EUR/USD
Weekly data on applications for unemployment benefits in the United States was published on Thursday. The data from the Ministry of Labor was a failure: 6,648 million against the forecast of 3,600 million and 3,307 million a week earlier, revised up from 3,283 million. Markets, however, calmly accepted such indicators – on the one hand, investors have already acquired immunity and understanding of employment data, on the other hand, the US trade balance for February showed an improvement from -45.5 billion dollars to -39.9 billion – the best indicator since October 2015. On the third hand, any bad data only spurs investors' flight from risk and increases demand for dollars.

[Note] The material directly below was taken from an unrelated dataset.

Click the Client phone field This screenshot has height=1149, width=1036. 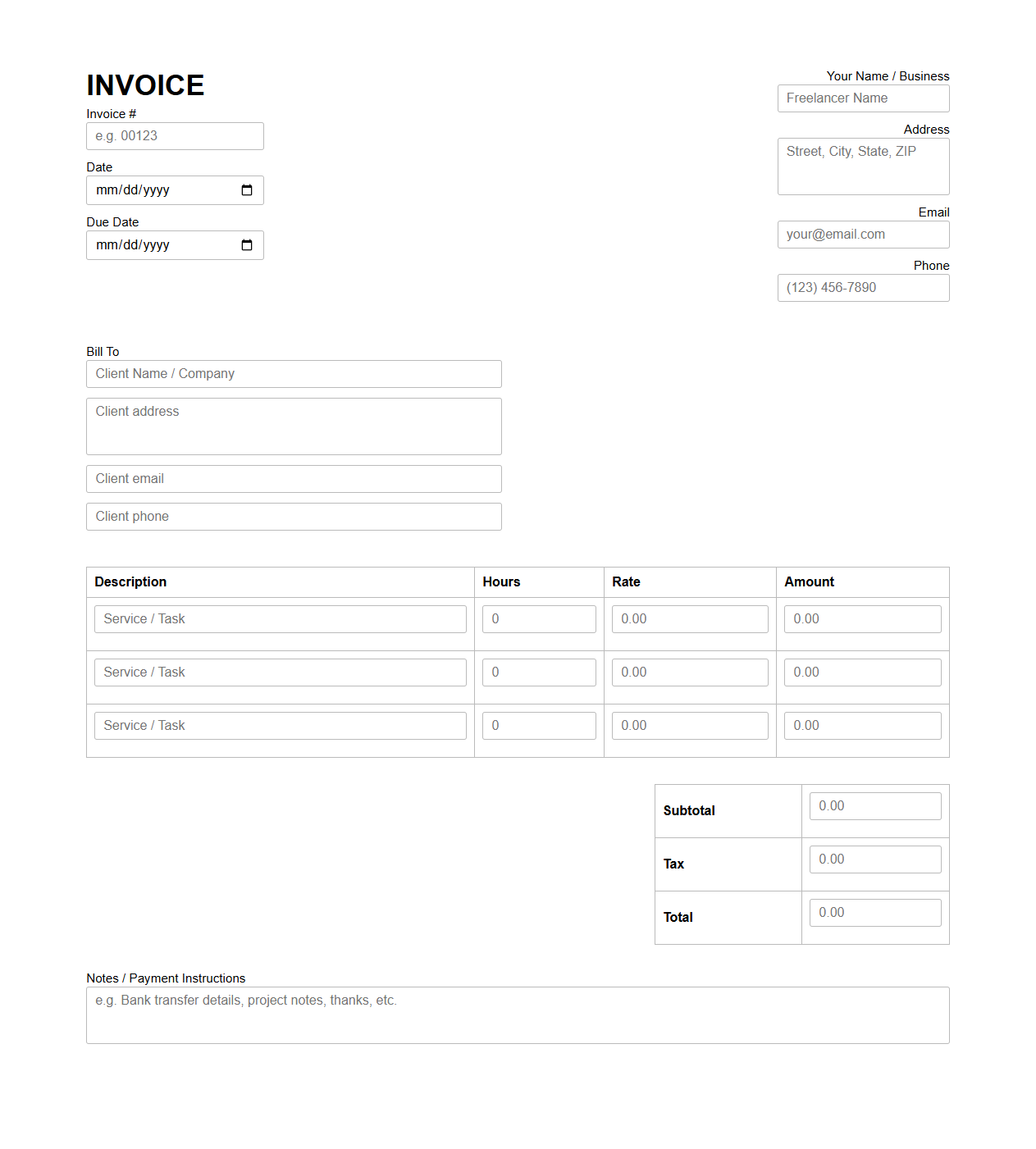(x=293, y=516)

In this light, the dollar will continue to strengthen today, no matter how the unemployment data comes out; conditionally good indicators will show the best state of the US economy during the G7 pandemic, bad data will also support the demand for a better currency. The forecast for Non-Farm Employment Change is -100,000, unemployment is projected to grow from 3.5% to 3.8%.
The euro's fall from yesterday reached the Fibonacci level of 23.6% (daily chart). The next goal at 0.0625 opens – support for the embedded price channel line.
The price struggles with the support of the MACD line on the four-hour chart. Success, that is, when the price leaves the area below yesterday's low of 1.0821, then becomes a signal to open short positions. S/L above 1.0870.